I think it is fair to say, in our thinking about how we apply either arrays or individual markers to the problem of prognosis, you have got to have a very high negative predictive value, arguably greater than 95 percent, in order to forego treatment.

If we are going to abandon platinum for a patient with ovarian cancer, we have got to be pretty sure that that patient is not going to respond, not unlike what we do with hormonal therapy for breast cancer where, by and large, ER and PR gives about a 95 percent predictive value.

With regard to taxanes, I think there is a different setting. From GOG-132, we know that, with an optimum or maximally tolerated dose of paclitaxel, there is only about a 50 percent response rate, maybe a little less.

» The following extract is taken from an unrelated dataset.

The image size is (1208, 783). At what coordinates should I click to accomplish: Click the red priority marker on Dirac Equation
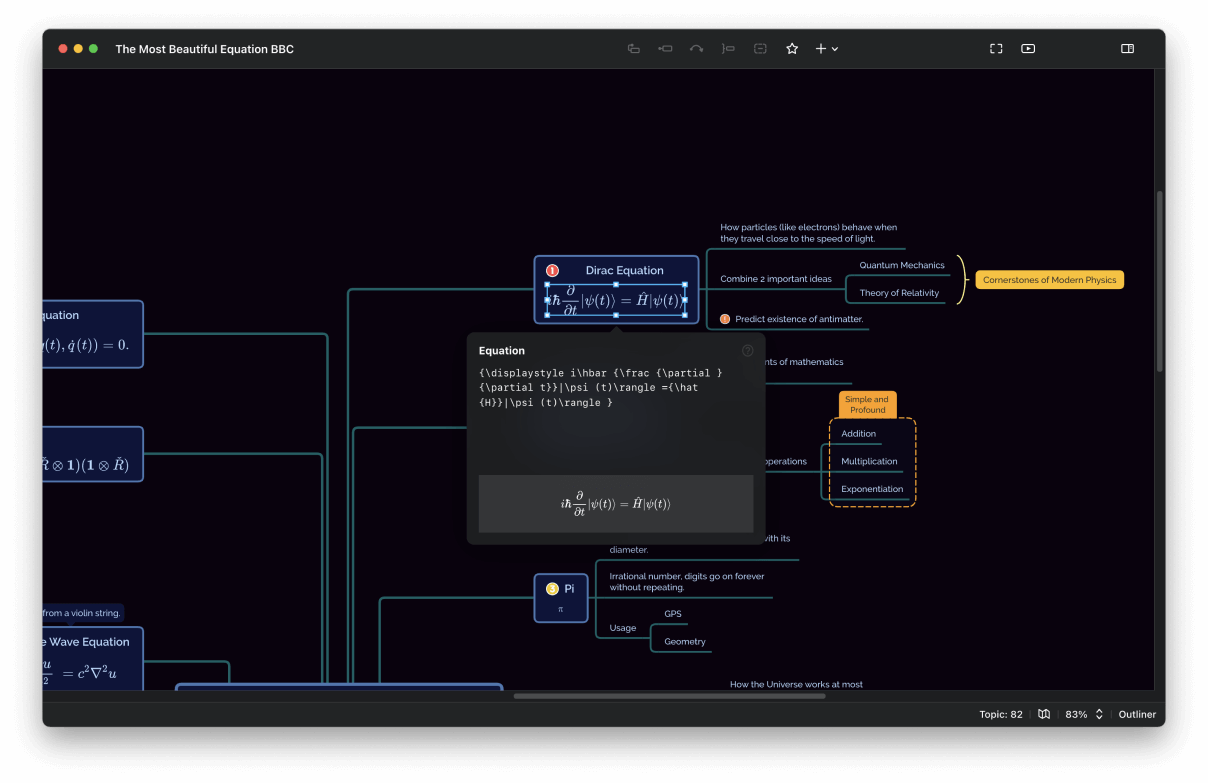552,271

Also, from both laboratory and clinical studies, it appears that taxanes and platinum compounds that are used in patients who we treat at the present time are not synergistic, arbitrarily with carboplatin and Taxol, aren't benefiting from the Taxol (getting neuropathy, immunosuppression, etc.). This is about 50% of all patients.

They are getting neuropathy, they are getting myelosuppression. Probably you could use a higher dose of carboplatin or, better yet, some other agent to which they might otherwise respond.

I think the problem, in terms of individualizing therapy, though, is that now, as these drugs have been developed and are used in combination, it is really difficult to study them as individual agents.

Hani Gabra, who is with us today, in the SCOTROC trial, I think is doing a very important study with single agent carboplatin, and very carefully collecting the tissues and serum from those individuals, so that it may well be possible to sort out biomarkers for platinum alone in a prospective trial with previously untreated patients.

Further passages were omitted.